> EXERCISE OBJECTIVE:
Please copy out the listing below in full, every line of text kept, and shift each coordinate in its answers by adding 45 to every number. Leave the pictures out of your copy.

** START EXERCISE MATERIAL **

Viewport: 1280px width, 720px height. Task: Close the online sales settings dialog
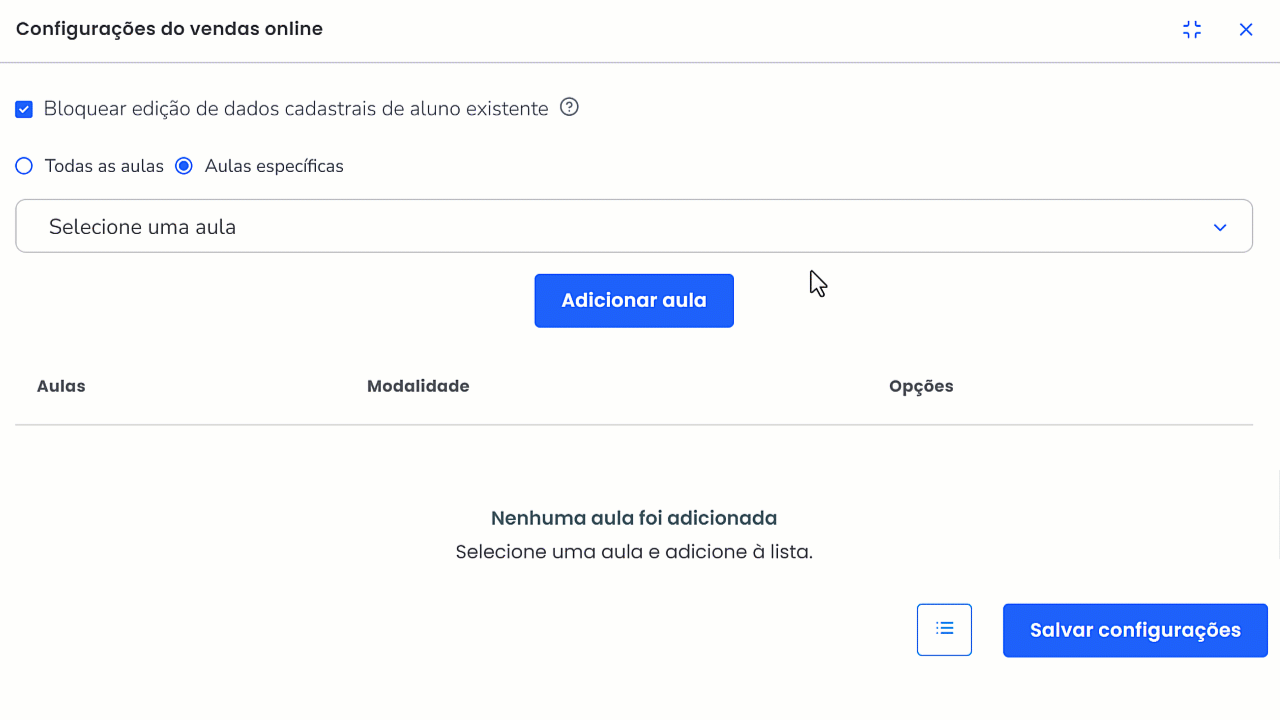(1246, 30)
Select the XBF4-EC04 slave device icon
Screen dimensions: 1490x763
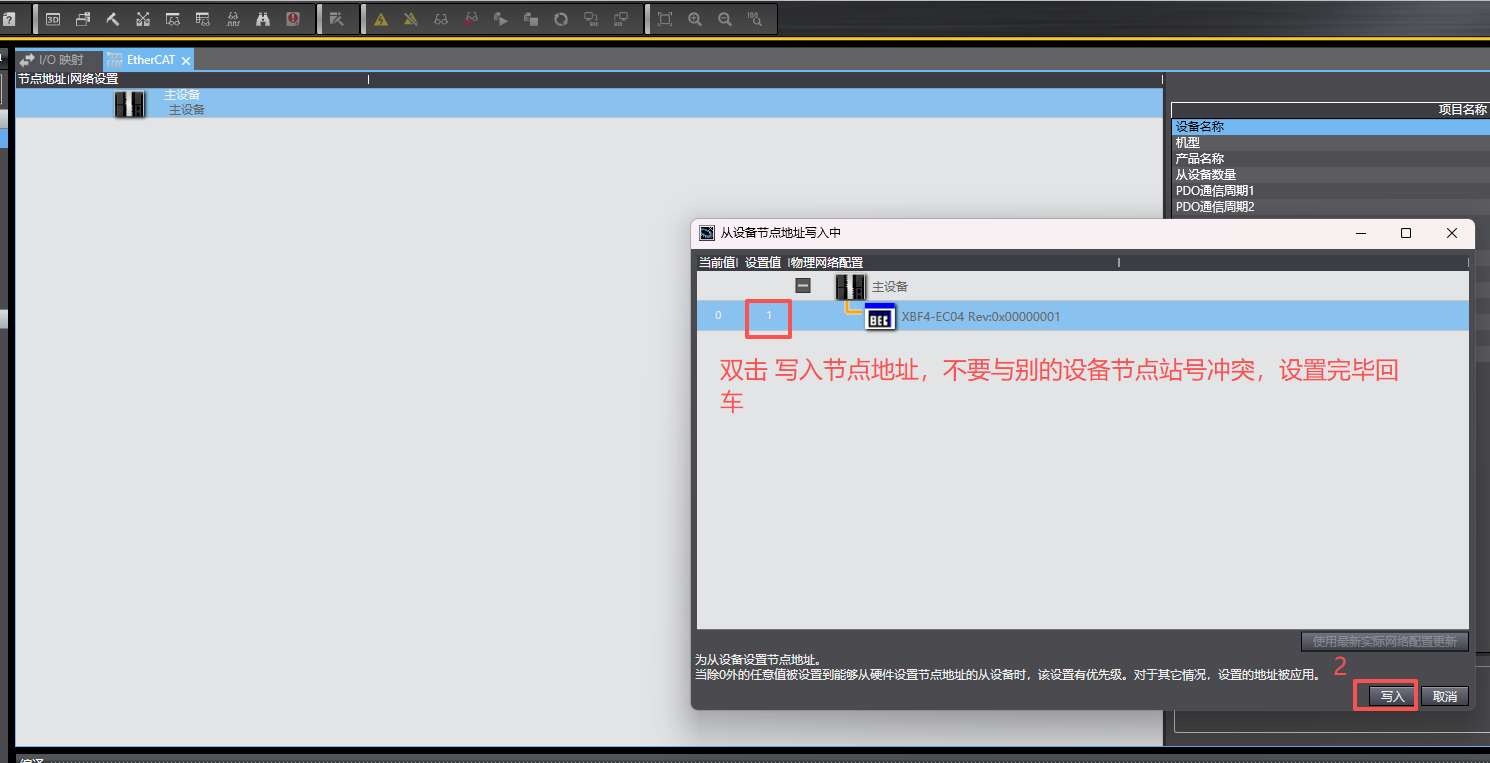[x=880, y=317]
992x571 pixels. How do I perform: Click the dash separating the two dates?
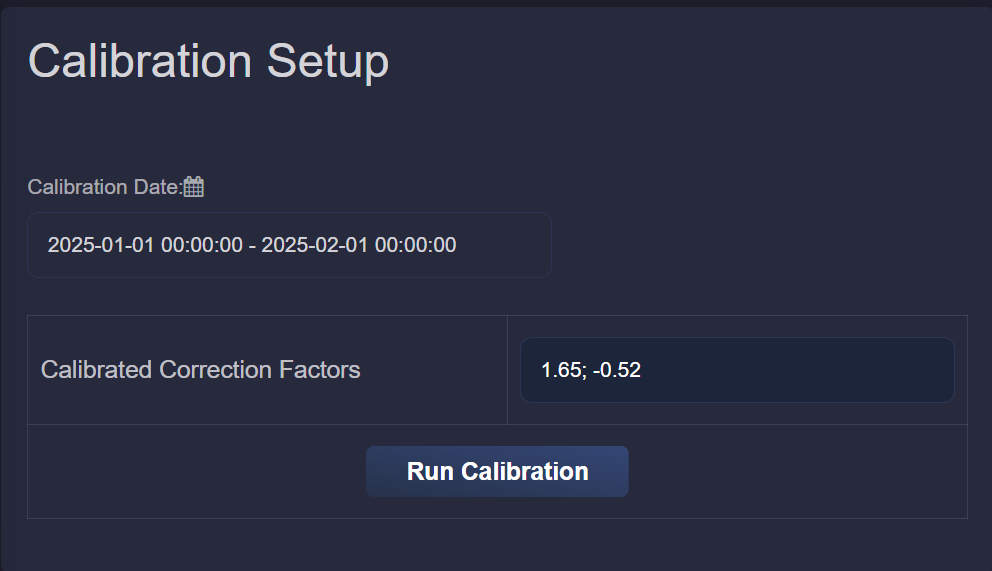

** END EXERCISE MATERIAL **

> EXPECTED ANSWER:
Viewport: 1280px width, 720px height. Task: Close the online sales settings dialog
(1291, 75)
Select the XBF4-EC04 slave device icon
Screen dimensions: 1490x763
[x=925, y=362]
992x571 pixels. How do I perform: Click the dash separating the two dates?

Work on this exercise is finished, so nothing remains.